::: Exercise data :::
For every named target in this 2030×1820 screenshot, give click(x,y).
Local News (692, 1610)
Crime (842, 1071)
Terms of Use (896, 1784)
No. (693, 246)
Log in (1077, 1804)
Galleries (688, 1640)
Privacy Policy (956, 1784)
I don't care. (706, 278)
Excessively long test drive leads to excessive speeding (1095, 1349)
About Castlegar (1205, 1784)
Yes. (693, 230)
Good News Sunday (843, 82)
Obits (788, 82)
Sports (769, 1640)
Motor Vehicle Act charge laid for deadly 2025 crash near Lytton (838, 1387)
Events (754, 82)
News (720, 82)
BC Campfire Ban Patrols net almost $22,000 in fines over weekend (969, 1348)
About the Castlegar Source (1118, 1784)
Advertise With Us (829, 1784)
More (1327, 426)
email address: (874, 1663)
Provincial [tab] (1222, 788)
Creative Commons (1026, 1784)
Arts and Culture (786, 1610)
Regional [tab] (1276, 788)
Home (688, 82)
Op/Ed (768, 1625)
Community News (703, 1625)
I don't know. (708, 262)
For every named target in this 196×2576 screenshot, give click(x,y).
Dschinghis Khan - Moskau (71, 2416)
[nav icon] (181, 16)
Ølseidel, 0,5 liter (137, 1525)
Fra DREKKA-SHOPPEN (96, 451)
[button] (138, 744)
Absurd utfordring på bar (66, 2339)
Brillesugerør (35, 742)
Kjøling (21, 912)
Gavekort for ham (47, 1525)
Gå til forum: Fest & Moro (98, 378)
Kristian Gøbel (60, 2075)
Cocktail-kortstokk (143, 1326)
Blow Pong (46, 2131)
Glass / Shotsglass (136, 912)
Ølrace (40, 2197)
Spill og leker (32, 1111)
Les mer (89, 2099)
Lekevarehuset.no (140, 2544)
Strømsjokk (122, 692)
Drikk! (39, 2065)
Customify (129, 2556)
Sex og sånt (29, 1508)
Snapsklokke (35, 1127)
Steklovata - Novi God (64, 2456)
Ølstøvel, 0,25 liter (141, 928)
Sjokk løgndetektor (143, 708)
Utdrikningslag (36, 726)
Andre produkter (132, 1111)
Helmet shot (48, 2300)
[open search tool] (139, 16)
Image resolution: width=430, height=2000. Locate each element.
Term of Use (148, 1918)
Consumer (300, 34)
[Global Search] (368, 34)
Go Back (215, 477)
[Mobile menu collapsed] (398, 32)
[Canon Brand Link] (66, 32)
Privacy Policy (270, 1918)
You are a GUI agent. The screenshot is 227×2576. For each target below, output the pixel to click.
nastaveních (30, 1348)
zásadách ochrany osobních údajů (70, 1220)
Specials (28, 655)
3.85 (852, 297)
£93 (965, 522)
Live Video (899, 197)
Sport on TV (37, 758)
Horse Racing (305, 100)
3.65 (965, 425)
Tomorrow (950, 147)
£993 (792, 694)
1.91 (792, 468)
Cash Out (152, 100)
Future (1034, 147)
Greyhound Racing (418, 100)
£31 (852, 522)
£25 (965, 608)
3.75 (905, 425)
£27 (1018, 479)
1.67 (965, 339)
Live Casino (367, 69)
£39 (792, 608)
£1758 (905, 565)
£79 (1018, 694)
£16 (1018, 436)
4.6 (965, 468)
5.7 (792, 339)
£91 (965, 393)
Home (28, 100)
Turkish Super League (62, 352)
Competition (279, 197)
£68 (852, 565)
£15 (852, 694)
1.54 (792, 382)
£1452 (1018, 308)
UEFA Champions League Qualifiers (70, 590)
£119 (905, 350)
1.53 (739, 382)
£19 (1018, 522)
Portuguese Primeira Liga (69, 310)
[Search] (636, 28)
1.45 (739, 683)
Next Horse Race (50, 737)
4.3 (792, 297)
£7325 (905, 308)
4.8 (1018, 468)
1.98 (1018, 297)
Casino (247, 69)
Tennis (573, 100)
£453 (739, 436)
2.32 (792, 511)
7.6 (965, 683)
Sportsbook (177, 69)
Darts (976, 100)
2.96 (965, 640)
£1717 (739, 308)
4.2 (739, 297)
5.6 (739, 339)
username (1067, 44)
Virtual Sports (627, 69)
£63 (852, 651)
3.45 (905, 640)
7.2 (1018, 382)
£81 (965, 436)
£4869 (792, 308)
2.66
:::
» Required action
Transcribe only the trailing portion of the entries above: the line that contains "Next Horse Race (50, 737)" and each line after it.

» Solution to the exercise
Next Horse Race (50, 737)
4.3 (792, 297)
£7325 (905, 308)
4.8 (1018, 468)
1.98 (1018, 297)
Casino (247, 69)
Tennis (573, 100)
£453 (739, 436)
2.32 (792, 511)
7.6 (965, 683)
Sportsbook (177, 69)
Darts (976, 100)
2.96 (965, 640)
£1717 (739, 308)
4.2 (739, 297)
5.6 (739, 339)
username (1067, 44)
Virtual Sports (627, 69)
£63 (852, 651)
3.45 (905, 640)
7.2 (1018, 382)
£81 (965, 436)
£4869 (792, 308)
2.66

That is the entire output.